For conversational AI and LLMs, cache-aware routing can improve throughput by as much as 108% compared to basic round-robin, while latency-based routing can cut P99 latency by 30% and help detect gray failures before they affect users. These improvements underscore the benefits of smarter routing.
As highlighted by the Introl Blog:
The difference between naive round-robin and intelligent load balancing translates to millions in infrastructure costs.

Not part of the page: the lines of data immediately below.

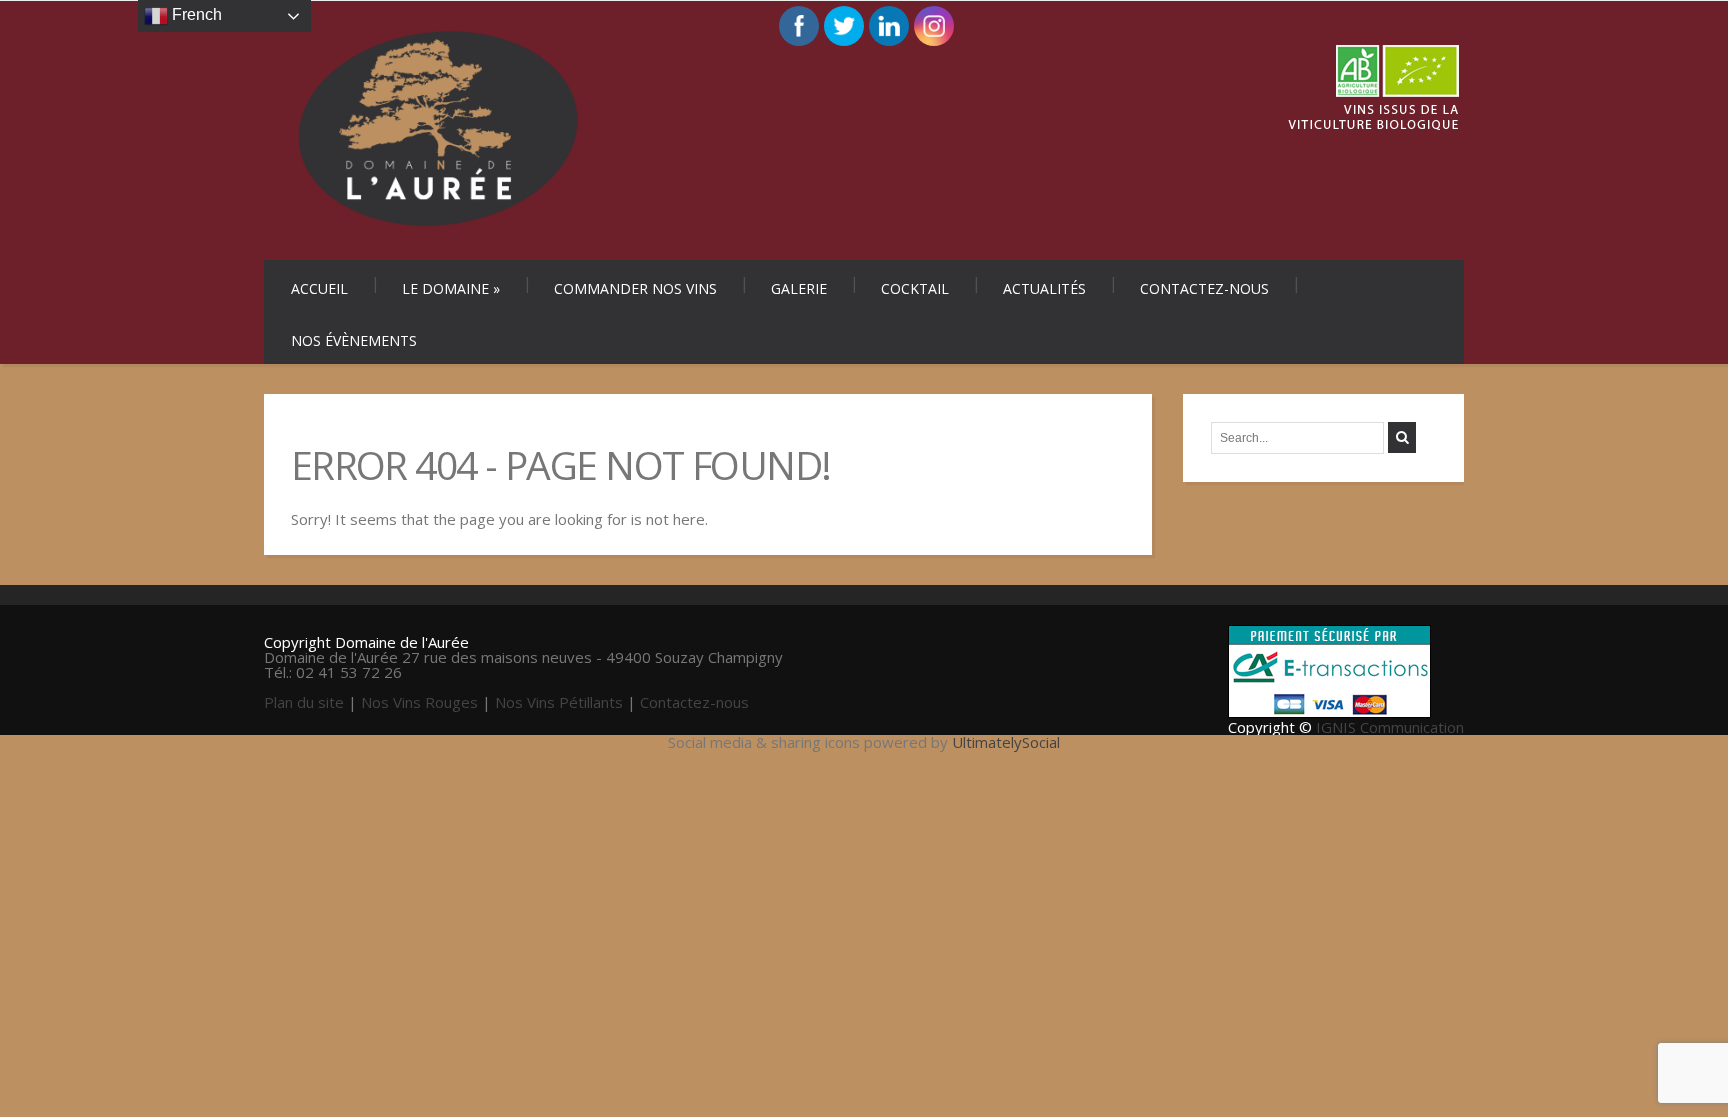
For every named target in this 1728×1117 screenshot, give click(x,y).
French (195, 14)
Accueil (319, 288)
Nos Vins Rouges (419, 702)
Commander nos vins (635, 288)
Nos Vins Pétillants (559, 702)
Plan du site (304, 702)
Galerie (799, 288)
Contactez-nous (1204, 288)
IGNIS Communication (1390, 727)
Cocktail (915, 288)
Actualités (1044, 288)
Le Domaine (451, 288)
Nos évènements (354, 340)
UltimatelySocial (1006, 742)
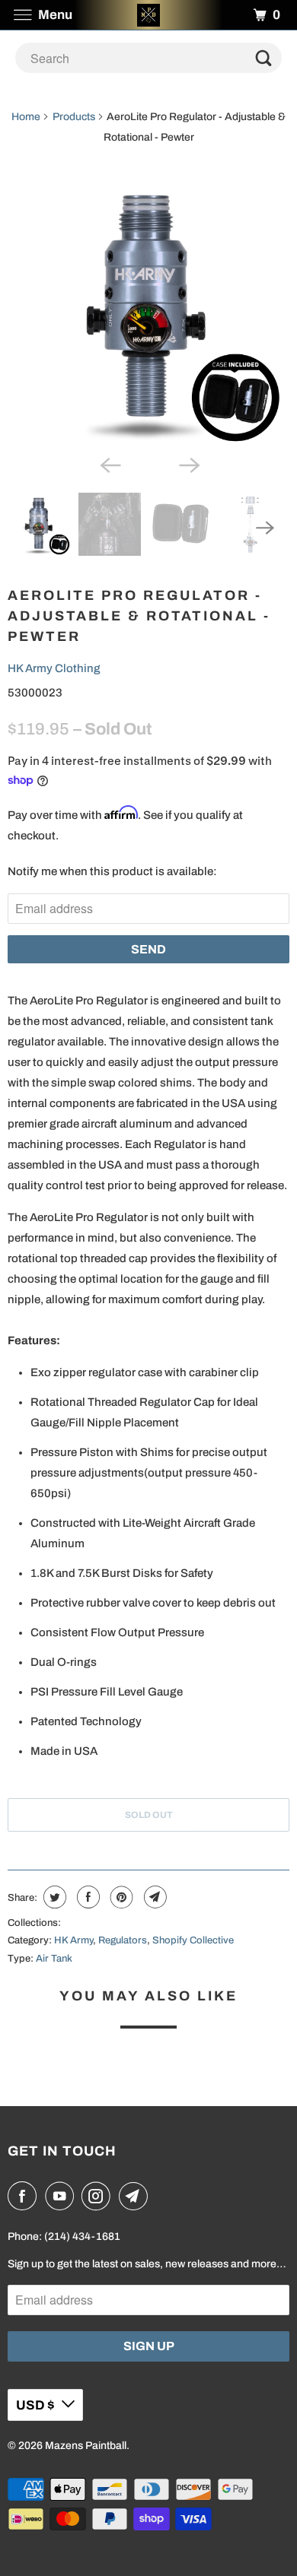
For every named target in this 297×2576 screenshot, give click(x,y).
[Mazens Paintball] (149, 15)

Efficient load balancing can push GPU utilization to 95%, while poor choices can waste up to 40% of compute capacity.
To optimize performance, businesses should align their load balancing strategies with their specific workloads and hardware setups. Start with weighted load balancing for environments with mixed hardware, incorporate Power of Two Choices (P2C) to handle traffic surges, and adopt cache-aware routing for scaling LLMs. Monitoring tail latency (P95/P99) and using slow-start policies during scaling are also crucial to avoid overwhelming new instances with cold caches.
FAQs
How do I choose the best load balancing method for my inference workload?
To pick the best load balancing method, aim for strategies that make the most of resources, cut down on latency, and prevent bottlenecks. Basic round-robin algorithms often fall short, leading to inefficiencies. Instead, consider advanced options like cache-aware routing, latency-based routing, or even AI-driven traffic steering. These methods can boost performance, reduce tail latency, and improve scalability. Always align your approach with the specific needs of your workload to get the best results.
What signals should my load balancer use for LLM inference: latency, in-flight requests, or queue depth?
To get the most out of LLM inference, it's crucial for your load balancer to focus on predicted latency signals. Today’s systems often lean on latency predictions for smarter routing decisions, rather than just looking at metrics like in-flight requests or queue depth. This shift allows for smoother scalability and improved efficiency when managing AI workloads.
How do I set and update weights for mixed GPU fleets without causing instability?
To maintain stability while updating weights in mixed GPU fleets, it's crucial to use adaptive load balancing. This approach dynamically adjusts weights based on real-time metrics such as error rates, latency, and throughput. These systems work asynchronously, recalculating weights every few seconds to ensure seamless transitions.
Additionally, incorporating health checks or circuit breakers can help. These mechanisms temporarily exclude underperforming nodes, ensuring that requests are distributed efficiently and the system remains stable during updates.